## [Problem statement]
Write out the stretch of lines below that begins at the line with "dolores de cabeza (211, 1693)" and ends at the line with "hogar (211, 2515)", including both, exactly as given and nothing more.

[Recorded information Boundary: Start]

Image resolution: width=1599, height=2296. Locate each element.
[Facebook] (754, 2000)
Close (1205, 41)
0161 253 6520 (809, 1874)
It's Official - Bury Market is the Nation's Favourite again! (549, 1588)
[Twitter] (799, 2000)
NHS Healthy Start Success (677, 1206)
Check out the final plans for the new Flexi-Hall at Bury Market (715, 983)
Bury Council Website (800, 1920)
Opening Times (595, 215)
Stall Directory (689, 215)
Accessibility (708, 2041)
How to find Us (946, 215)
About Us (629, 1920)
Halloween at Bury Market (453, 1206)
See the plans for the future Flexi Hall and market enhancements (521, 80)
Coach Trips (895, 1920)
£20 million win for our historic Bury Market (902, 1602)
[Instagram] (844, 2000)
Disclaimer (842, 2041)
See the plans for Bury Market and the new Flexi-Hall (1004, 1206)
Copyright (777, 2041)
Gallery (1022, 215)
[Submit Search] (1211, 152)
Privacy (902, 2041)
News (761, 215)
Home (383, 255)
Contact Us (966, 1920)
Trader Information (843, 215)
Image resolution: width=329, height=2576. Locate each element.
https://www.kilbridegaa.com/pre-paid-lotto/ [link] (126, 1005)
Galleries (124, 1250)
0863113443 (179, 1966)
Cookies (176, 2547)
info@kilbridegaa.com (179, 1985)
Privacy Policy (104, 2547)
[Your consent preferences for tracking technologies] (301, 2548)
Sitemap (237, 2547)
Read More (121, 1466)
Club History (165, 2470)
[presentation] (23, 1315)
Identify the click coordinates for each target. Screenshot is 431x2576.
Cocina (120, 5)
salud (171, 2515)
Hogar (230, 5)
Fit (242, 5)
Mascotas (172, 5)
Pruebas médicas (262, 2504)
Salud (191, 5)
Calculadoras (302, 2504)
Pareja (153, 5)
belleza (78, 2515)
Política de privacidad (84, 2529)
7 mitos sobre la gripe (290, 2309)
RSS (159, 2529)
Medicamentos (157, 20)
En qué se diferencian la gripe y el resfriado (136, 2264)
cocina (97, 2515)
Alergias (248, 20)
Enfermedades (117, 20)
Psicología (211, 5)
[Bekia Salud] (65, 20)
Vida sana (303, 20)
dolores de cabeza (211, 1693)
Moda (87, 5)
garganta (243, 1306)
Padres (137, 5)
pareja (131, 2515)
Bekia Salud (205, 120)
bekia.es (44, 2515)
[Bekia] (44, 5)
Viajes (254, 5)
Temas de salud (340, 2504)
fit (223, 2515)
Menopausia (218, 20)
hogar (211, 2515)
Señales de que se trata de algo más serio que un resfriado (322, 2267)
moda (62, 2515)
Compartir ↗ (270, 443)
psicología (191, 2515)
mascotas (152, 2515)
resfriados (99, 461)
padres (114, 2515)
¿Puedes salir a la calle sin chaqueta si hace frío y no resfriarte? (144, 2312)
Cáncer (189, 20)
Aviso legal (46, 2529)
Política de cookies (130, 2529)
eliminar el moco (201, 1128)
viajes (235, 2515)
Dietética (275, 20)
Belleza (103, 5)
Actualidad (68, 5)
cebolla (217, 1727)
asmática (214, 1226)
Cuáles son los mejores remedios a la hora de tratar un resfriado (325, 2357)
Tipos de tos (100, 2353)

[Recorded information Boundary: End]

## [Written response]
dolores de cabeza (211, 1693)
Moda (87, 5)
garganta (243, 1306)
Padres (137, 5)
pareja (131, 2515)
Bekia Salud (205, 120)
bekia.es (44, 2515)
[Bekia] (44, 5)
Viajes (254, 5)
Temas de salud (340, 2504)
fit (223, 2515)
Menopausia (218, 20)
hogar (211, 2515)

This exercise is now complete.